Does anyone really remember how terrible the Bulls were after Mike, Scottie, and the rest of the gang left Chicago? Let me just toss some words out there and tell me what comes to mind. Eddy Curry, Tyson Chandler, Baby Bulls, Jay Williams, Ron Mercer, Eddie Robinson, Brad Miller, Tim Floyd, Jalen Rose, Jamal Crawford, Marcus Fizer, Ron Artest, 13-37, 17-65, 15-67 and so on and so on. Yes, even these dominant Chicago Bulls (well, not really to a Bobcats fan) had to go through hell and high water to get back to where they are. The only fluky thing I can say about Chicago is that the draft pick of Derrick Rose ended up to them under strange circumstances, but other than that, good drafting rescued them. Of the big market teams, the Bulls probably get spurned the worst. Bosh, Bron, Wade, and Joe Johnson did it to them this year, just like Tracy McGrady, Tim Duncan, Eddie Jones, Grant Hill, and Tim Thomas (yes, Tim Thomas) did them back in 2000. But again, they have returned to the limelight with Rose as a number 1 pick in the draft, a number 9 pick in Joakim Noah, and a number 7 pick in Luol Deng. Of their core, only Carlos Boozer was acquired through free agency and that was because the Bulls were a team on the rise, not because they were in Chicago. Boozer was considering even taking an offer from Detroit before the screwed up their cap space, so his head obviously isn't in markets.
"Ending up on here twice is enough proof that Curry and mediocrity go hand in hand."
I'm not even going to waste too much time going over the Knicks struggles, because despite all of their improvements, they are still hovering around .500. But Isiah Thomas destroyed the franchise for several years with players like Stephon Marbury, Eddy Curry, Jamal Crawford, and Quentin Richardson. The fact that Carmelo (who may end up being a Laker) and Chris Paul have talked about going to New York doesn't make them a threat to be a championship contender anytime soon as neither player ultimately may even end up there. Before we get so scared of how dominant the Knicks could ultimately be, let's keep in mind that this team hasn't even finished the season .500 since the 2000-01 season.
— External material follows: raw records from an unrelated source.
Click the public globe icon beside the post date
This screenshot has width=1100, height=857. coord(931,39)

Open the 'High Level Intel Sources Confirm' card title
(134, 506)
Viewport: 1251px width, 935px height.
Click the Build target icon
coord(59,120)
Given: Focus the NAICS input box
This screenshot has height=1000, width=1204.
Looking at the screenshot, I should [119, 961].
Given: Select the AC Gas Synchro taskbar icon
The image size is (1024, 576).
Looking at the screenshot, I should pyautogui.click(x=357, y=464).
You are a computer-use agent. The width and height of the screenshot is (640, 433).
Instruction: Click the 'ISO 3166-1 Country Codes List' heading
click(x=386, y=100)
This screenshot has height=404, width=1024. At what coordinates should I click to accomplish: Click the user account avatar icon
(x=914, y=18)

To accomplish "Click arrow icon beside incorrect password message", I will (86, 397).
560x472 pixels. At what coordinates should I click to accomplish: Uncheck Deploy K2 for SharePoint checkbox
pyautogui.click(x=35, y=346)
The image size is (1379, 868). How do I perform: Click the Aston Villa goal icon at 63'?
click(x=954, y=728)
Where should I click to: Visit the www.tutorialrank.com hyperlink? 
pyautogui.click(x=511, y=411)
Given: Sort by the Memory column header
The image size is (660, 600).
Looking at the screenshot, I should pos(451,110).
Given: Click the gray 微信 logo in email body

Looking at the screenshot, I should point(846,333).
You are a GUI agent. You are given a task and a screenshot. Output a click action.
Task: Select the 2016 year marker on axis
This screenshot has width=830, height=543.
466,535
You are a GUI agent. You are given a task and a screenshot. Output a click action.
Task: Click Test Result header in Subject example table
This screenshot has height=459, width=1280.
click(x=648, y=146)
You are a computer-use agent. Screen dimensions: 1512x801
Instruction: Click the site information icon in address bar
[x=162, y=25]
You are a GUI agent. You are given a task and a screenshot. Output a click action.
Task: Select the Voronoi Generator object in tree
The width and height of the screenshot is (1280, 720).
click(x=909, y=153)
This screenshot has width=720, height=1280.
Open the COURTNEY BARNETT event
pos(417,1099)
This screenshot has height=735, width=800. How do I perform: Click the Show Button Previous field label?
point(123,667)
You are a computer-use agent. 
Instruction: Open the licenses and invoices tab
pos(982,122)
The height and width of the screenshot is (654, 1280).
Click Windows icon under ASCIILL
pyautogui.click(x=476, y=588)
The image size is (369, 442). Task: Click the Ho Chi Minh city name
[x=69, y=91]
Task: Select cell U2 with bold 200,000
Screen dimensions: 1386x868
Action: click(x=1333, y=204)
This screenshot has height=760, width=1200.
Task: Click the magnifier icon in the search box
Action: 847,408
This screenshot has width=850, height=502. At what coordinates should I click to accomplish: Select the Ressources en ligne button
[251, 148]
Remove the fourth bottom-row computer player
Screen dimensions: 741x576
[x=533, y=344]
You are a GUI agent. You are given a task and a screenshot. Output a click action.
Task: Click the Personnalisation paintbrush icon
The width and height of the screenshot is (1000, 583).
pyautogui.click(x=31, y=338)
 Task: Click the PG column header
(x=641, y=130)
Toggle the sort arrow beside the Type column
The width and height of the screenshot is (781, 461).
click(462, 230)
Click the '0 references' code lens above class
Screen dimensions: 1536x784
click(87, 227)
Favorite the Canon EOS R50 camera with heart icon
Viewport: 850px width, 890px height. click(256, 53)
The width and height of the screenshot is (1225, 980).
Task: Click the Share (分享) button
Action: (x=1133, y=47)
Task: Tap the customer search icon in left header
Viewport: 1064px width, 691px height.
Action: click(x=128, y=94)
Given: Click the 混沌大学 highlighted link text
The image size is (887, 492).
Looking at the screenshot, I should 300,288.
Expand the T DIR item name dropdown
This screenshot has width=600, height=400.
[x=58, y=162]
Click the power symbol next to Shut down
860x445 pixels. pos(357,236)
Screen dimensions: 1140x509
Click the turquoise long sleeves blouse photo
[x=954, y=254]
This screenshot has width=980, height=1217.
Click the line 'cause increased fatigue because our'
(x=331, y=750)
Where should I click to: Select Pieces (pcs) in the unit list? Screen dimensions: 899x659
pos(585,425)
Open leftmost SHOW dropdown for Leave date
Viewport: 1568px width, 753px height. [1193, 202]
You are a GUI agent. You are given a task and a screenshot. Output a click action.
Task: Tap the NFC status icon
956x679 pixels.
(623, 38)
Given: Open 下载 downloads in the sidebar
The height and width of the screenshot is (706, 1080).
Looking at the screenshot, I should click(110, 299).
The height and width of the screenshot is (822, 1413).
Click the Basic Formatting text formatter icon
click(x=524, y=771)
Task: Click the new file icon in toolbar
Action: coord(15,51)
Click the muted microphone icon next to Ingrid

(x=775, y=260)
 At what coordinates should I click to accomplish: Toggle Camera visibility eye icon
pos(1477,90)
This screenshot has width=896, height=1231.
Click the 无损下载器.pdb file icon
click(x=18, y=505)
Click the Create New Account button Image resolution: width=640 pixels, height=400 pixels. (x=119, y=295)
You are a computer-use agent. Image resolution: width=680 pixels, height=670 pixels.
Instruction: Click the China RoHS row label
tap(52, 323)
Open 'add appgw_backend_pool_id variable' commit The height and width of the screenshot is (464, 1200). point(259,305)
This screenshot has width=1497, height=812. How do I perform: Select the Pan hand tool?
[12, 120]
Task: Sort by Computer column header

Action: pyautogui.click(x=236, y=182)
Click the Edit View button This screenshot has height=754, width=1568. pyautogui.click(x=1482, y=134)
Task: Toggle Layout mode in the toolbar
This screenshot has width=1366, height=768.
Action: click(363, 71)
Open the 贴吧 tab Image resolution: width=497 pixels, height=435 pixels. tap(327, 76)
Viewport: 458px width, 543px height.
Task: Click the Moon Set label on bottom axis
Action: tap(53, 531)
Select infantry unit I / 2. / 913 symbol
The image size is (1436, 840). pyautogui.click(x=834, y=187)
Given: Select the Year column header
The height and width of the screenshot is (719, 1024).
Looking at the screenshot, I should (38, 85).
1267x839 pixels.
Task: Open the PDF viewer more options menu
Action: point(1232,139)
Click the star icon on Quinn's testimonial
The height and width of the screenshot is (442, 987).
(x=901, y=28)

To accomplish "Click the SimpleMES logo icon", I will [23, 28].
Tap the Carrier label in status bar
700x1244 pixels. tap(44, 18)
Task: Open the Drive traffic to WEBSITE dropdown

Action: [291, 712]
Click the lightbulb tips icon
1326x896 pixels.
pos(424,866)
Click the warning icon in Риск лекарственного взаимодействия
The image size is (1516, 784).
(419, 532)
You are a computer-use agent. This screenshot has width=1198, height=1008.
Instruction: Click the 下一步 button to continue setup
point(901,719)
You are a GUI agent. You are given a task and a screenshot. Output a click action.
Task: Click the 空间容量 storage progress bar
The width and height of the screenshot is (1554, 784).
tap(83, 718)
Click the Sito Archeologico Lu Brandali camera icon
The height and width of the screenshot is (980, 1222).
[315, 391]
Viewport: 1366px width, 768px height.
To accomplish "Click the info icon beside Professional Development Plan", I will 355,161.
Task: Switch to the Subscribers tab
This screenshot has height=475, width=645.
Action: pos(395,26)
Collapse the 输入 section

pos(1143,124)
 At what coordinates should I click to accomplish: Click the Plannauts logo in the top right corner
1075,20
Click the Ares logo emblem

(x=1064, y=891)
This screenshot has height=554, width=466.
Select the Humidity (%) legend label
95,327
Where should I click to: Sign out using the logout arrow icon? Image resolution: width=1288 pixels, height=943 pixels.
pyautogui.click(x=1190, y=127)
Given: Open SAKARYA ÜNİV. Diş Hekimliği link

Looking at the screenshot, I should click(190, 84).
So what am I saying? I don't know. Most of the time I just start a post with a thought and try to enforce it as best as I can, so I guess my thought here is that the lack of parity in the NBA really just comes down to the lack of great general managers in the league as opposed to the lack great players. Who cares if CP3 or Melo talks about only wanting to play in big markets like New York? For every Melo, there is a Kevin Durant. For every Chris Paul, there is a Tim Duncan. The Charlotte Bobcats can win a championship. Our market size won't hold us back. The New Jersey Nets can win a championship. The Sacramento Kings can as well. Don't laugh. During those years where the Bulls, Lakers, and Celtics were down on their luck, Jason Kidd was leading the Nets to the NBA Finals and Jason Williams, Chris Webber, Peja Stojakovic, and Vlade Divac had the Kings as one of the best teams in the league and one of the most exciting teams in recent history. Once the Bobcats front office settles on a vision for the long term (and no, that doesn't mean just shedding costs and drafting late round picks), then we can be in that chase for a championship. Until then, believe in the team that we have now. I still believe that if this team catches enough fire, they have a true shot at advancing this year.
Are you afraid of a looming dominance by big market teams?